There will be three complementary components to Precision Health at U-M—Discovery to facilitate basic science breakthroughs in biology, genetics, engineering, machine learning, and social sciences to impact healthcare; Treatment to translate research into treatment and prevention strategies to test them in the real world; and Implementation to share validated treatments and prevention tools to the communities U-M serves across the state and world.

Precision Health will focus on building capabilities, including data sets, tools and resources that researchers can use to facilitate collaborative work.

The initial Precision Health project will focus on opioid prescribing to manage pain from surgery. Research shows that about 6 percent of patients who have not previously taken opioids find themselves dependent on these drugs long after they have recovered from surgery. Further, about 70 percent of opioids prescribed after surgery are unused, leaving a large pool of pills vulnerable to diversion.

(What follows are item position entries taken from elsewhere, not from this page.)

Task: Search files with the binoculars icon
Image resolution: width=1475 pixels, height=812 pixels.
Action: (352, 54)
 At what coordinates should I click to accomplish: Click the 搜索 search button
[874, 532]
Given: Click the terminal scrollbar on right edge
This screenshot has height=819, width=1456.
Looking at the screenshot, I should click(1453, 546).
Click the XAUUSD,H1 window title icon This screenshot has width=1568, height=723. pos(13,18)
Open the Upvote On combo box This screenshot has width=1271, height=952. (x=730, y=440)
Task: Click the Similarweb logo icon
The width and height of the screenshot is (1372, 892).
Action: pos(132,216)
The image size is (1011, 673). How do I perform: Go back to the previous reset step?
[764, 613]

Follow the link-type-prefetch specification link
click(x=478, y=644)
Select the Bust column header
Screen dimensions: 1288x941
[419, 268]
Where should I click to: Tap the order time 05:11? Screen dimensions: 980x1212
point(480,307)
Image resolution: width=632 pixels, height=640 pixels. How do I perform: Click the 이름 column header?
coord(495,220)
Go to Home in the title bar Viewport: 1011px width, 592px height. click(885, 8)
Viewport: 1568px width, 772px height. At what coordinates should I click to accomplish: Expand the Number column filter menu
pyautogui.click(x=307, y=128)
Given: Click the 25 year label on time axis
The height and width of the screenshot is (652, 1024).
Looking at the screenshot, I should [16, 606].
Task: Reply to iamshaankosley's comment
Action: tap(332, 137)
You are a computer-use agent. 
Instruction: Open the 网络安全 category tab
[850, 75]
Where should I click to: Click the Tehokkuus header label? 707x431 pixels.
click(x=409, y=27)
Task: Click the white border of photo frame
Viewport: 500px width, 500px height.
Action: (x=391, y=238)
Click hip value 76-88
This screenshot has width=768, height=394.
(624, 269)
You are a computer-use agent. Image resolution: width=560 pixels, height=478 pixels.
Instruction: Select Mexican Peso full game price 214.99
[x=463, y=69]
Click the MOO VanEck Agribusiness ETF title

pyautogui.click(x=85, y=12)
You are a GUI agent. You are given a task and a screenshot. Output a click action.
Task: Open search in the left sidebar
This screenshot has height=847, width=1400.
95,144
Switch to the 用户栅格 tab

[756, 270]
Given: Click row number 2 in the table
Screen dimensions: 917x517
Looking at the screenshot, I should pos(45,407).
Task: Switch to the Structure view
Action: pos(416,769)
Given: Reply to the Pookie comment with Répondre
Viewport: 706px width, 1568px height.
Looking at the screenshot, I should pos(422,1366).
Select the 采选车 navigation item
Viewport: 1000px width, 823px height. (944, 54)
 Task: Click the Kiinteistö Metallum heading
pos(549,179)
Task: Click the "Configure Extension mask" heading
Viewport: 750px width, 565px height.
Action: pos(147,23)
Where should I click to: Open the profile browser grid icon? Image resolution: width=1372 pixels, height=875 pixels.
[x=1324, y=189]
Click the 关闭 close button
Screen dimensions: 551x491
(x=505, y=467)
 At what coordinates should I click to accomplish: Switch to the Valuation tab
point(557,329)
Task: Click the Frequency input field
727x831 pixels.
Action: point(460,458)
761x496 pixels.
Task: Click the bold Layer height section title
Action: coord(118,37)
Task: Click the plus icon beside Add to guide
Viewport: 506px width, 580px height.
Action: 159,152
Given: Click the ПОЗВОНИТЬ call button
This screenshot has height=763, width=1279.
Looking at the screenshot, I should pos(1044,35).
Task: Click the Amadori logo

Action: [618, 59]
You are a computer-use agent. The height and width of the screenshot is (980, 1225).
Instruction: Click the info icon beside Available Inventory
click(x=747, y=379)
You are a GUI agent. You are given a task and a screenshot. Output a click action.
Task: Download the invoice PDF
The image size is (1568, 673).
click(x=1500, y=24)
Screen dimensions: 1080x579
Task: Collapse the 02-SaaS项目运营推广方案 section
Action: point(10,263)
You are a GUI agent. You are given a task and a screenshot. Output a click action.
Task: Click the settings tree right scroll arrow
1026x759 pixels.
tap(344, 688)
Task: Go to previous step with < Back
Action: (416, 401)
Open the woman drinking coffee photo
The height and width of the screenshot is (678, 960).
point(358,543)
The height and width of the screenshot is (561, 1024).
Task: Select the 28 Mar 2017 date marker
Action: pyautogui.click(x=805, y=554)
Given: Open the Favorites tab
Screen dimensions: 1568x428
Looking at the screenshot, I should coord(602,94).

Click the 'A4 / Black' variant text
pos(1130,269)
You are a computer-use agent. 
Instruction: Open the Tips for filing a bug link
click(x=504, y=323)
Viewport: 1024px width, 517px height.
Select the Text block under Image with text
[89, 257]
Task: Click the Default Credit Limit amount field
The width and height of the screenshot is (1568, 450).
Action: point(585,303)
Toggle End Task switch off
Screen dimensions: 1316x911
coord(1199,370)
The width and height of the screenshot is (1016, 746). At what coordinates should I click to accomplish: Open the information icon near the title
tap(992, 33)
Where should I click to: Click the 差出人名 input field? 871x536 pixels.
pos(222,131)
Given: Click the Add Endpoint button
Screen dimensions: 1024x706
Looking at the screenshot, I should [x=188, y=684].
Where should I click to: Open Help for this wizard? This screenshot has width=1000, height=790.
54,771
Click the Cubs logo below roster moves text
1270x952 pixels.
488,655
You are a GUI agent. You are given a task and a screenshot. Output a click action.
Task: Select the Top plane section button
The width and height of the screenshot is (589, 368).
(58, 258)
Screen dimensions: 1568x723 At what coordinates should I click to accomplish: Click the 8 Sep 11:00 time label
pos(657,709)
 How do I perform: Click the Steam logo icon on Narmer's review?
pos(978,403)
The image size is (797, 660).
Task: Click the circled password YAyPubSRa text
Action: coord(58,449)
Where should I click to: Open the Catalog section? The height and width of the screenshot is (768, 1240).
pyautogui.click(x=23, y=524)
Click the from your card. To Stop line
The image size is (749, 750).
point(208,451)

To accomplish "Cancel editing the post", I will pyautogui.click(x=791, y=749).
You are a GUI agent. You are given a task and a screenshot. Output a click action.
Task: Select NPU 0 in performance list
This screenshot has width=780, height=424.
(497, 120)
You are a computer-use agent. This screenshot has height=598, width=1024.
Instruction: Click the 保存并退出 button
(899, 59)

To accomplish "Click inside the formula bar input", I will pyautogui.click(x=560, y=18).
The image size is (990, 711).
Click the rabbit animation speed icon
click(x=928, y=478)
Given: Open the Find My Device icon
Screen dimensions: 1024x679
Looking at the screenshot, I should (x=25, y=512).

Through Precision Health, researchers will identify risk factors that might increase the likelihood of someone becoming a chronic opioid user – based on each patient’s health, genetics, social, environmental and lifestyle factors. From there, they can create guidelines to tailor pain management plans and reduce opioid prescriptions.

The initiative will be led by three co-directors:

Goncalo Abecasis, Ph.D., Felix E. Moore Collegiate Professor of Biostatistics at the U-M School of Public Health. Abecasis’ research focuses on the development of statistical tools for the identification and study of genetic variants important in human disease.

Sachin Kheterpal, M.D., MBA, associate professor of anesthesiology and associate dean for research information technology at the U-M Medical School. Kheterpal’s career has been focused on the novel use of IT and electronic health records for patient care, quality improvement and research.

Eric Michielssen, Ph.D., Louise Ganiard Johnson Professor of Engineering at the U-M College of Engineering and associate vice president for advanced research computing for the U-M Office of Research. Michielssen, a computational scientist by training, coordinates research initiatives and educational programs in computational and data science across U-M’s 19 schools and colleges.